# [What is required]
Only the lines from the line with "Task: Go Back To Dashboard" through the end of the records belong in your reply, copied exactly, with every picture left out.

[Data extracted from a collection]
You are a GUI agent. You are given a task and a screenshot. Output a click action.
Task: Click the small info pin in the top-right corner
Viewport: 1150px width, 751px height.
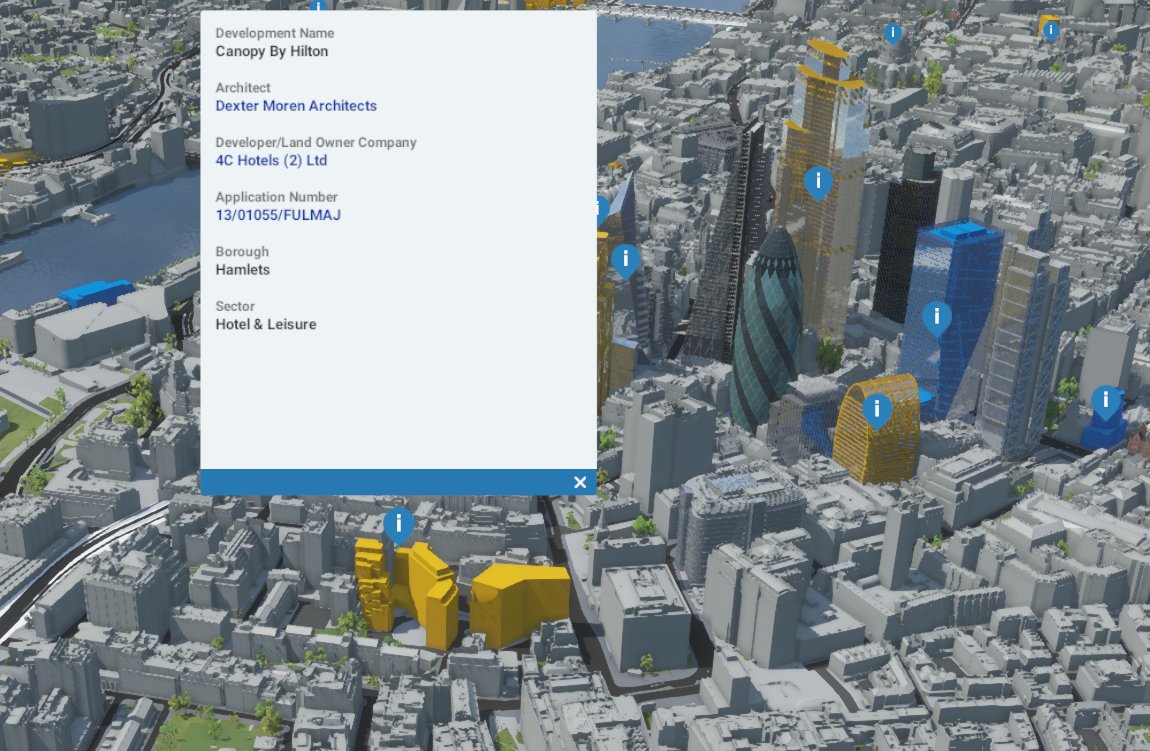click(1050, 30)
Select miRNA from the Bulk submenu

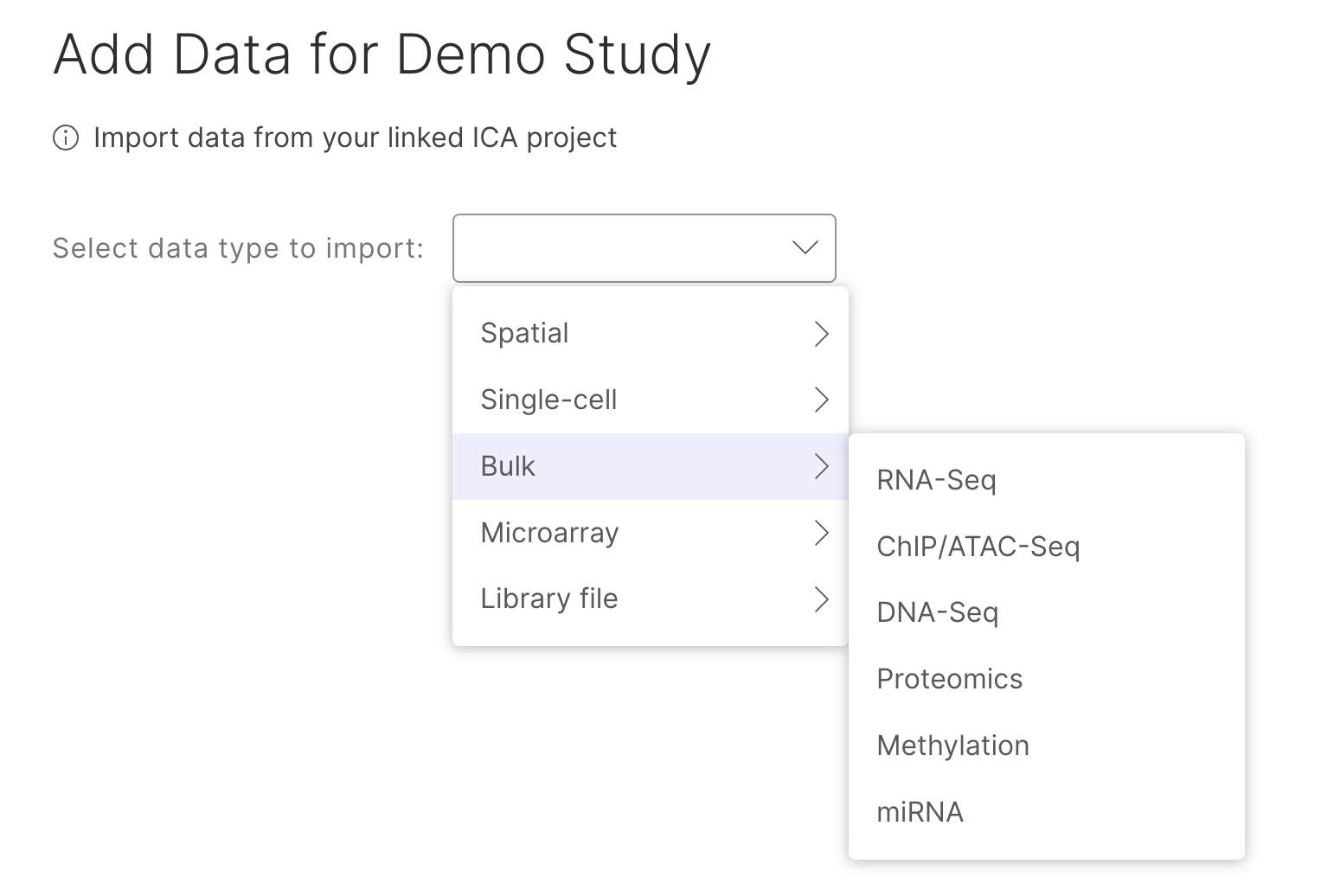pyautogui.click(x=920, y=812)
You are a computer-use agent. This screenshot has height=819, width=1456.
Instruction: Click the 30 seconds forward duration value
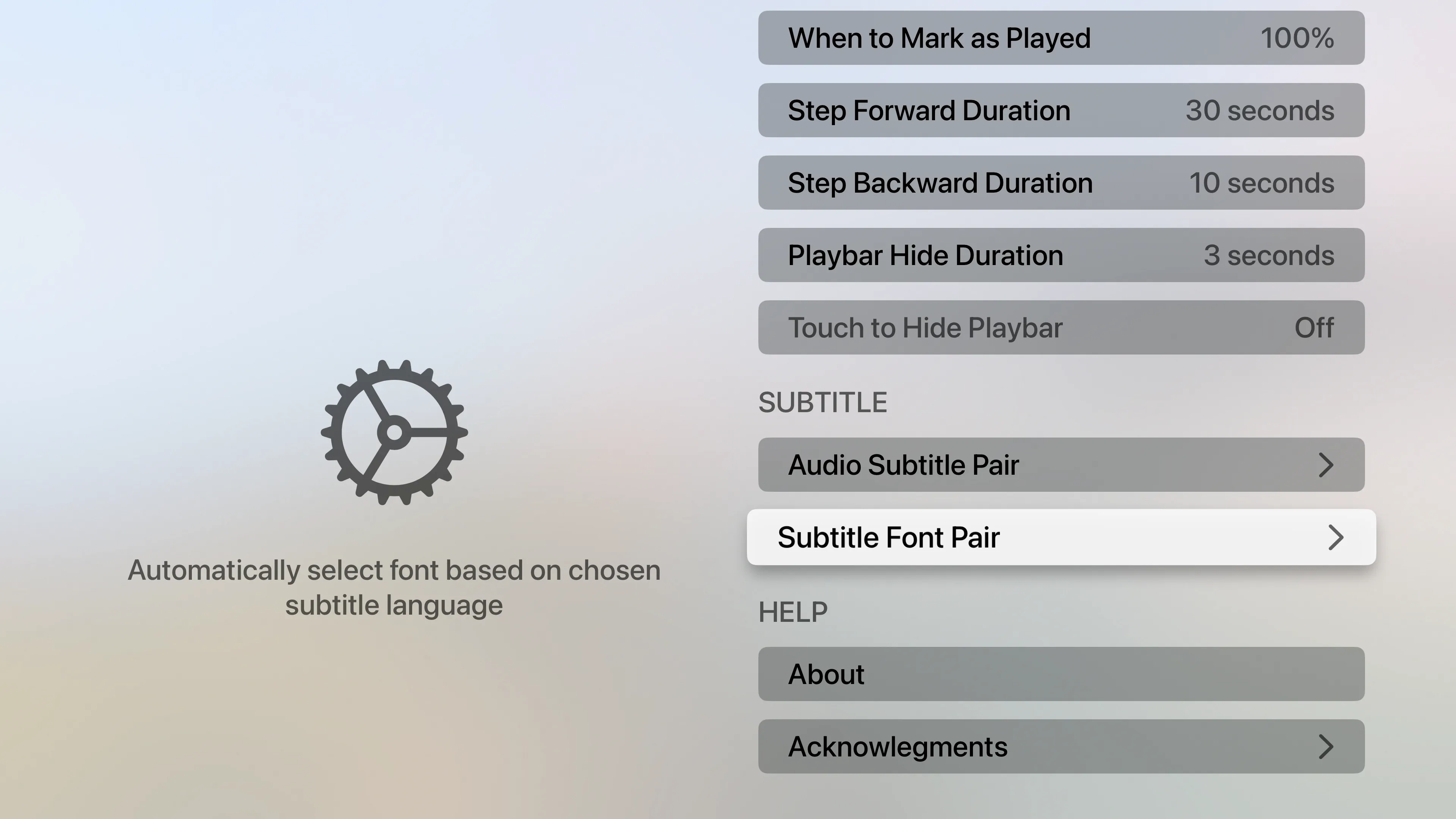click(x=1259, y=110)
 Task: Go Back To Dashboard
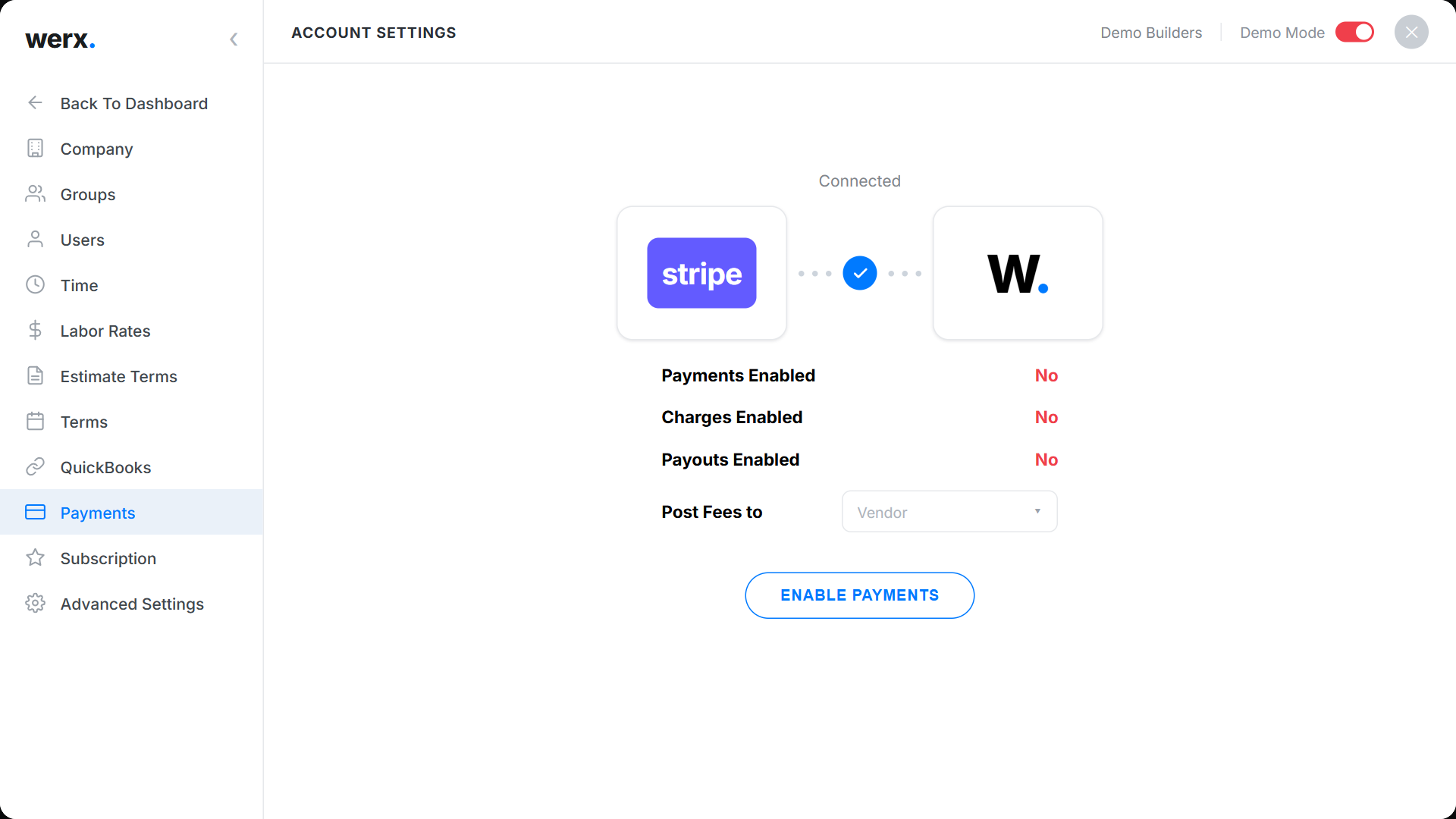pyautogui.click(x=132, y=103)
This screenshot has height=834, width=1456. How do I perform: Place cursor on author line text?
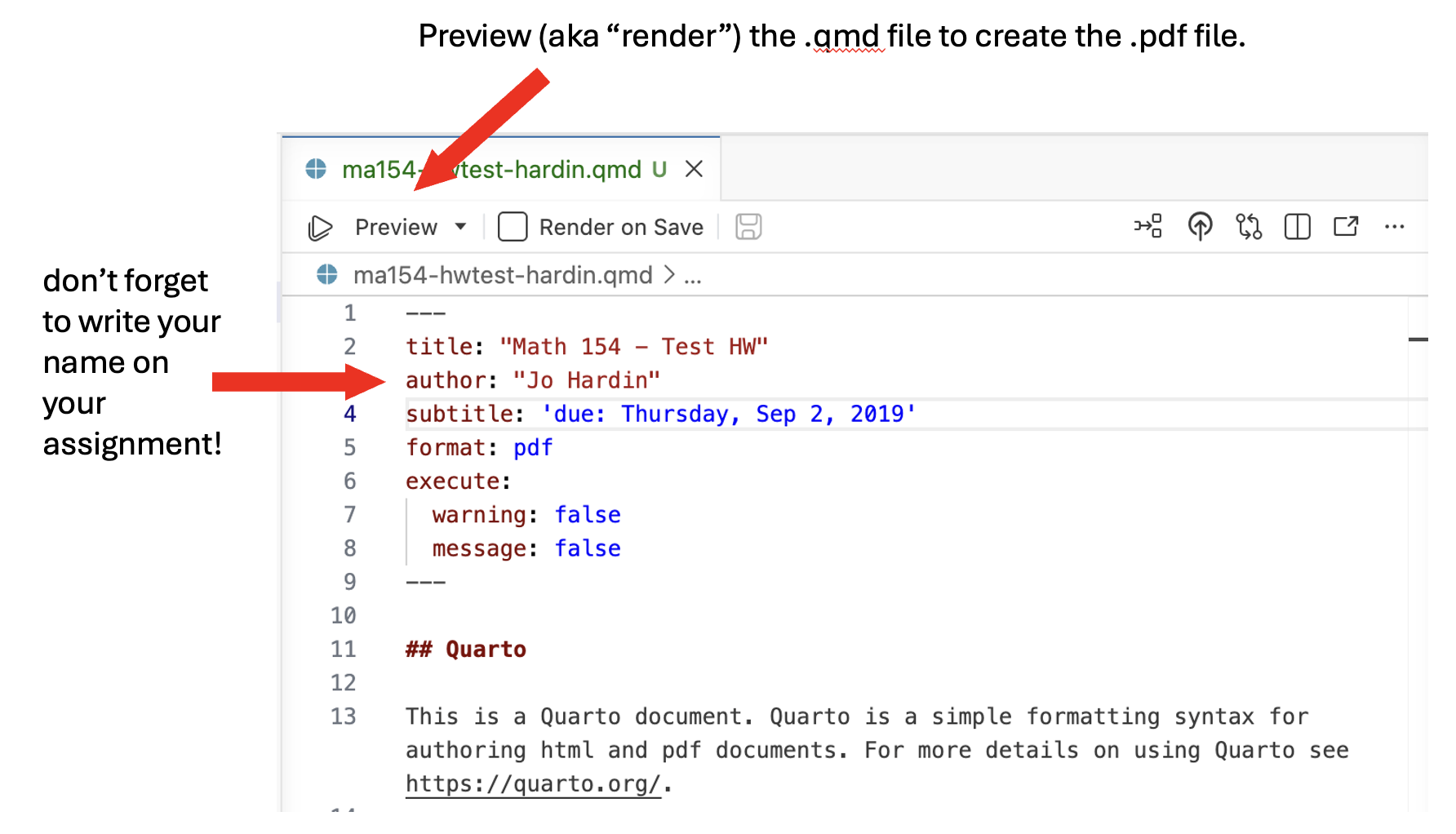[533, 380]
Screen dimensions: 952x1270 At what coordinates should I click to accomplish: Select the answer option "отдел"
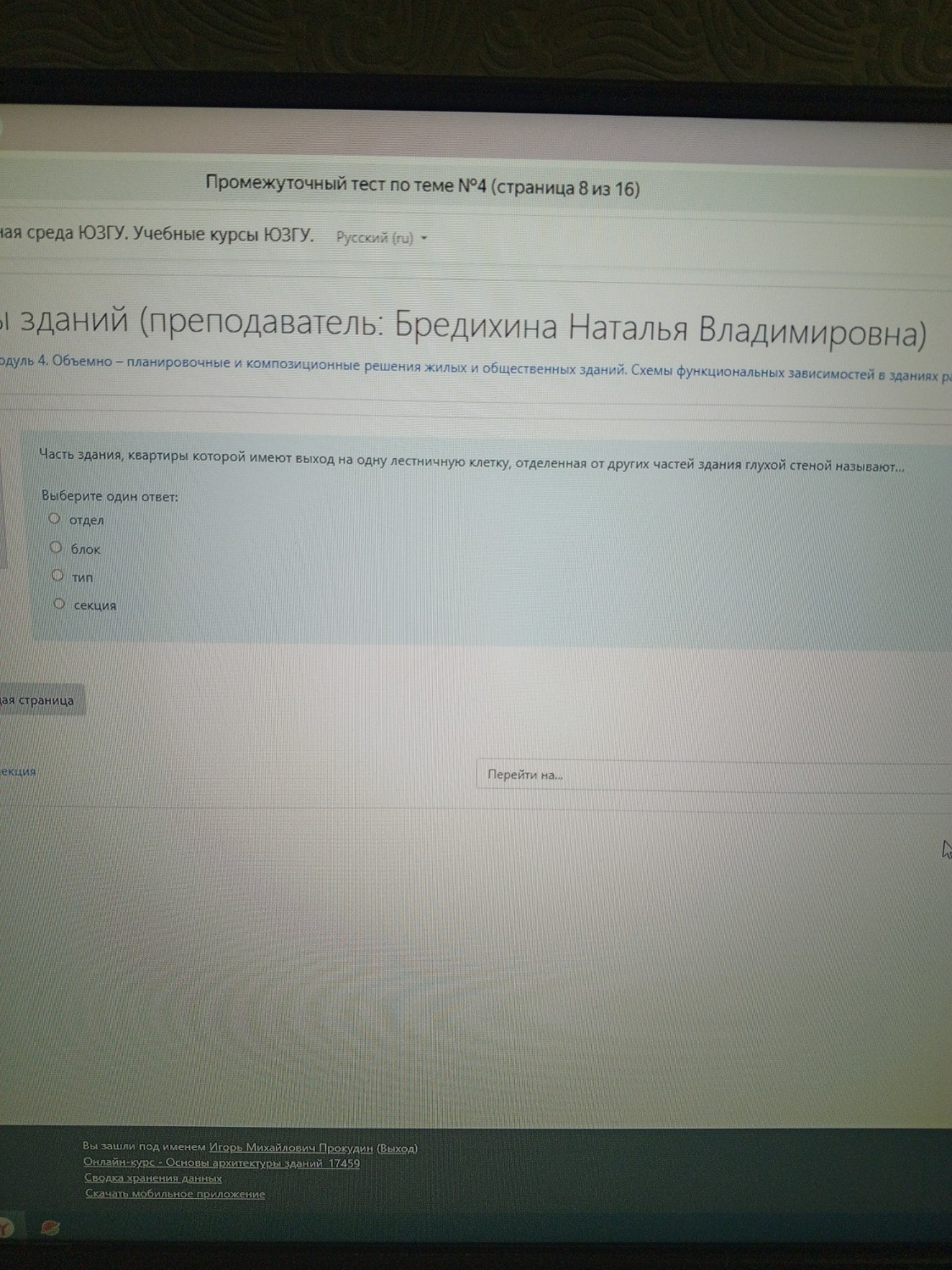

# [Result of this exercise]
 Task: Go Back To Dashboard
pyautogui.click(x=132, y=103)
This screenshot has height=834, width=1456. How do I perform: Place cursor on author line text?
[533, 380]
Screen dimensions: 952x1270 At what coordinates should I click to accomplish: Select the answer option "отдел"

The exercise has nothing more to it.